После любого, даже самого непродолжительного отпуска, цивилизованный человек неизбежно погибает под горой корреспонденции, неоплаченных счетов, тысяч сообщений, пришедших к нему по электронной почте, десятков меморандумов, найденных на своем рабочем месте. Работать в этот день я так и не начал: бегал из одного кабинета в другой, брезгливо стирал сообщения в постоянно отказывающей компьютерной системе, выкидывал бесконечные конверты в мусорную корзину…

Когда я, наконец, добрался домой, Багира была измождена. Она томным взглядом посмотрела мне прямо в душу, и принялась вылизывать свои интимные места. Эта нескромная демонстрация чистоплотности и общей благопристойности не смогла убедить меня в невинности существа, разбившего тарелку и оставившего на ковре мутную, начинающую подсыхать лужицу молока.

— Ну, и кто это напакостил? — Возмутился я.

— Мурр, — кошка грациозно потерлась мне о ноги, и сердце мое растаяло. Что ни говори, существуют еще в этом мире любовь и единение душ…

Проснулся я часа в два ночи, неожиданно сильно расчихавшись. Лунный свет пробивался сквозь наполовину прикрытые пластиковые шторки, шумели деревья за окном, и время от времени что-то громыхало, будто перекатывалась по асфальту пустая консервная банка. Багира, свернувшись комком, лежала рядом со мной и спала, время от времени вытягивая лапы и приподнимая хвост. Кончик этого самого хвоста все время норовил попасть мне в нос и вызывал все новые спазматические порывы неумеренного чиха.

— Киса, — расчувствовался я, погладил Багиру по спине, перевернулся на другой бок, и неожиданно понял, что мне пора жениться, или, хотя бы, заводить постоянную любовницу. Сладкие грезы, снилась мне Лена, потом отказавшая во взаимности сероглазая Марина, и только собрался я признаться всем им в симпатии, как появилась зам. главврача из районного диспансера с обкусанным яблоком, и начала жужжать, как испорченный трансформатор. Яблоко у нее во рту почернело, раскрошилось.

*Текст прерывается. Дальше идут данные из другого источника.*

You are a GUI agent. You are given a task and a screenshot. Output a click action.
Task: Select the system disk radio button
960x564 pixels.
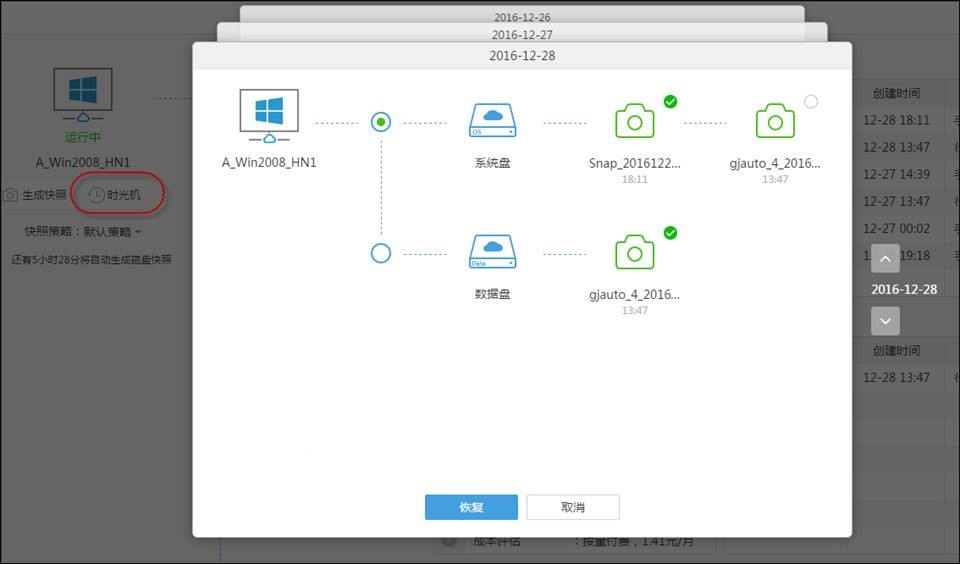[381, 122]
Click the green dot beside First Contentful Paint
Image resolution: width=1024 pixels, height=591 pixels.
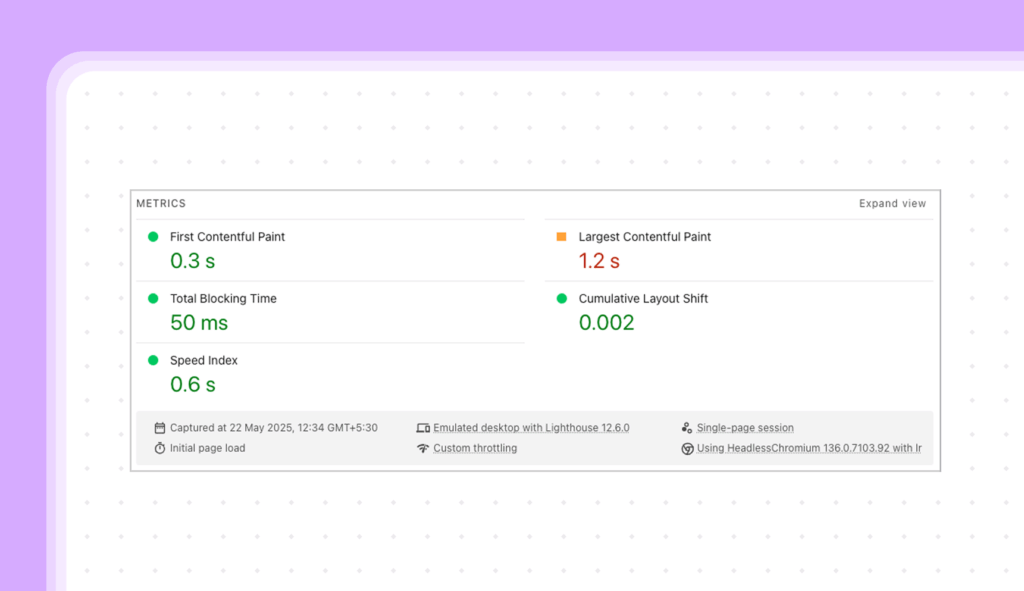point(153,237)
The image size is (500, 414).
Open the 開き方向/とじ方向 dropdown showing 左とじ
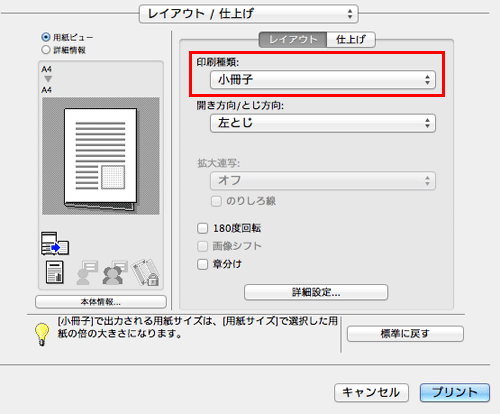pos(323,123)
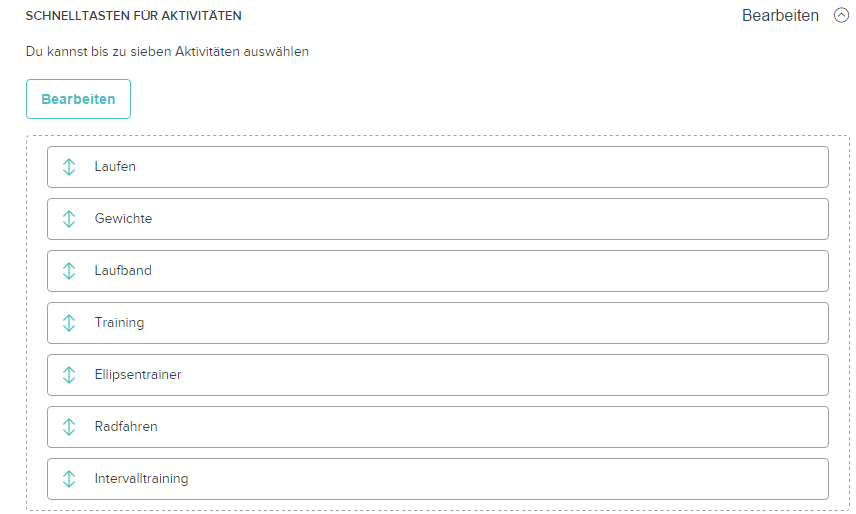
Task: Click the reorder arrow icon beside Training
Action: click(69, 323)
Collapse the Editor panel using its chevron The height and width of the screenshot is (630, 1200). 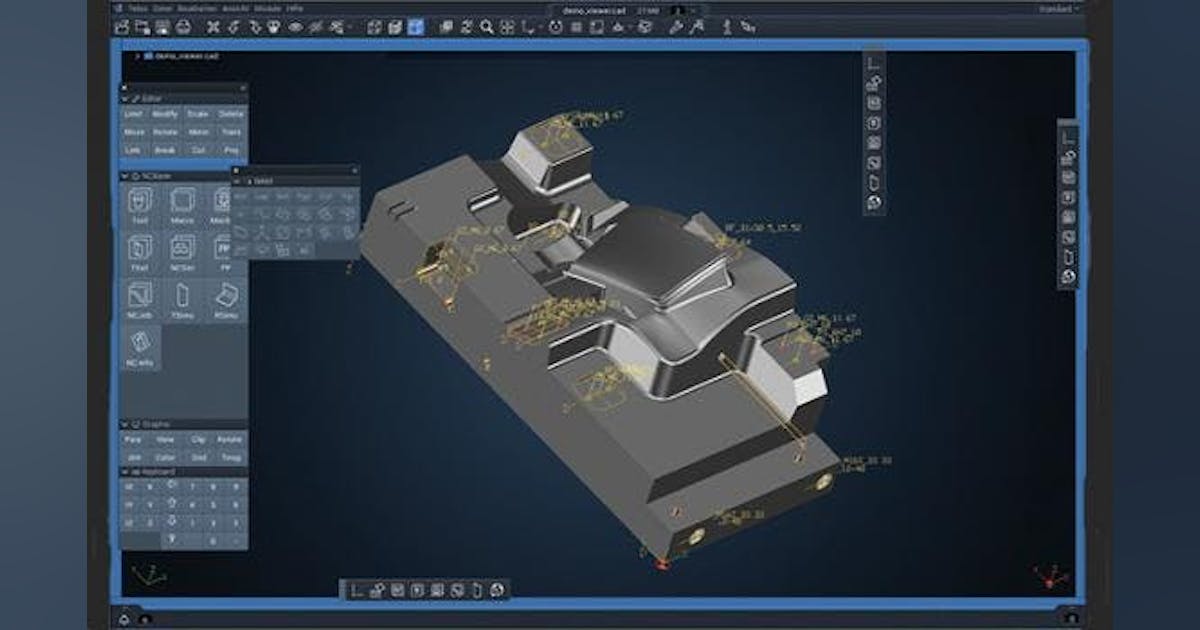pos(124,99)
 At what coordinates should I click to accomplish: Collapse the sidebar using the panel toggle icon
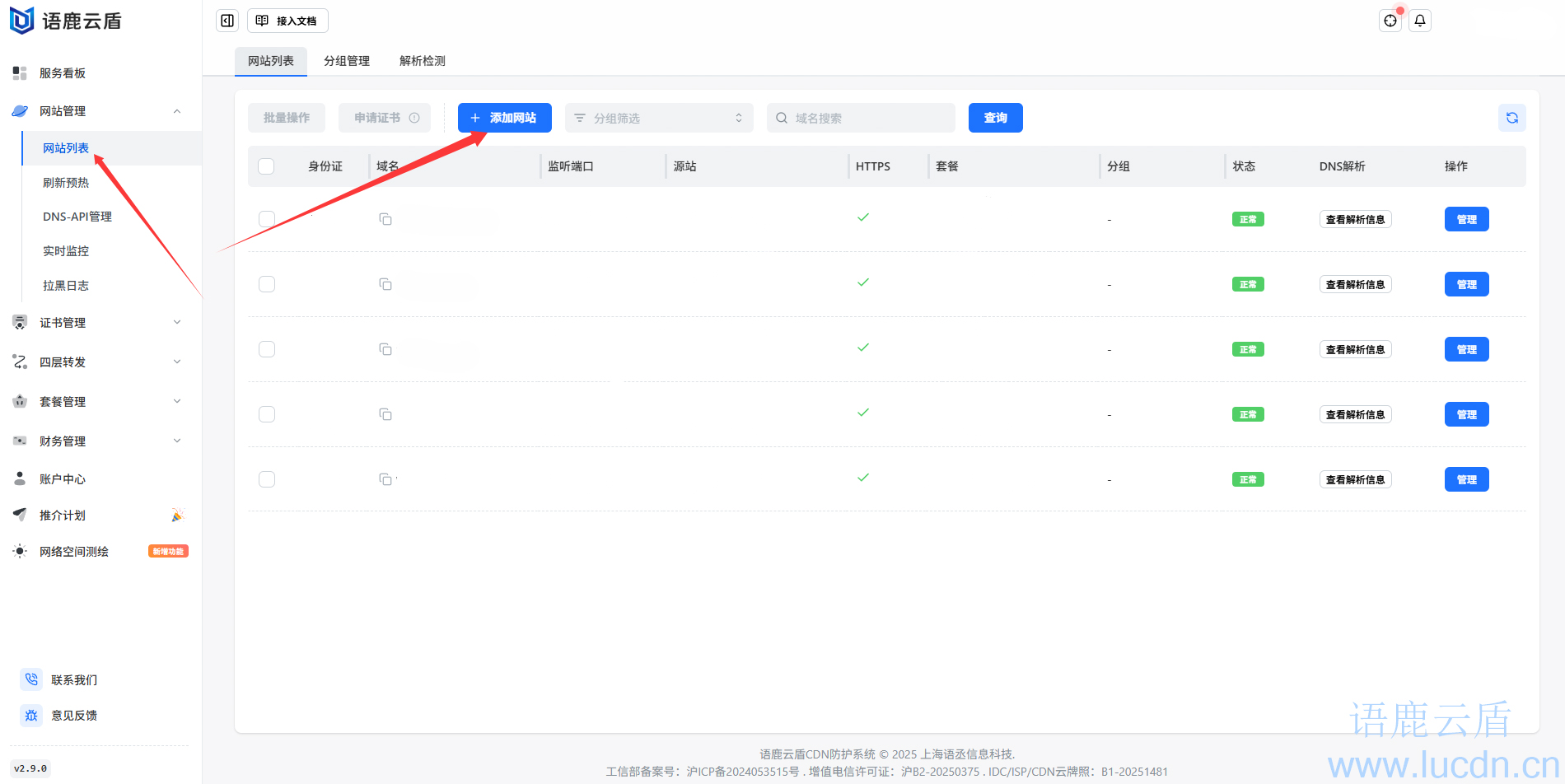click(227, 21)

Проснулся я с головной болью. В коридоре надрывался звонок.

— Кого черт несет в такую рань, — я накинул халат и осторожно приоткрыл входную дверь. В коридоре стоял сосед: сухощавый мужчина лет пятидесяти в тщательно выглаженных штанах и в рубашке с короткими рукавами.

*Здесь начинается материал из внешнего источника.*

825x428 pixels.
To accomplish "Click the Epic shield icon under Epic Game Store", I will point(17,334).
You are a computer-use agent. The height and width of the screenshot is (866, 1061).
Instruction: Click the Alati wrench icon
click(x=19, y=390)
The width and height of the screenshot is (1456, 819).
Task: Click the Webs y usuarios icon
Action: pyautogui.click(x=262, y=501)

— Извините за беспокойство, — сосед неодобрительно уставился на мой халат, покрытый пятнами кофе и в нескольких местах прожженный сигаретами.

— Конечно, никаких проблем, — я сделал неуверенную попытку запахнуть халат, и одновременно проснуться.

— Жильцы нашего дома обеспокоены.

— Чем? — Я невинно уставился своему посетителю в глаза. — Я ничем не обеспокоен, хотя тоже живу в этом доме.

— Видите ли, никогда не знаешь, чего ожидать от ближнего своего.

— Аминь… — Шутка явно была явно излишней, так как посетитель мой насторожился и надул щеки.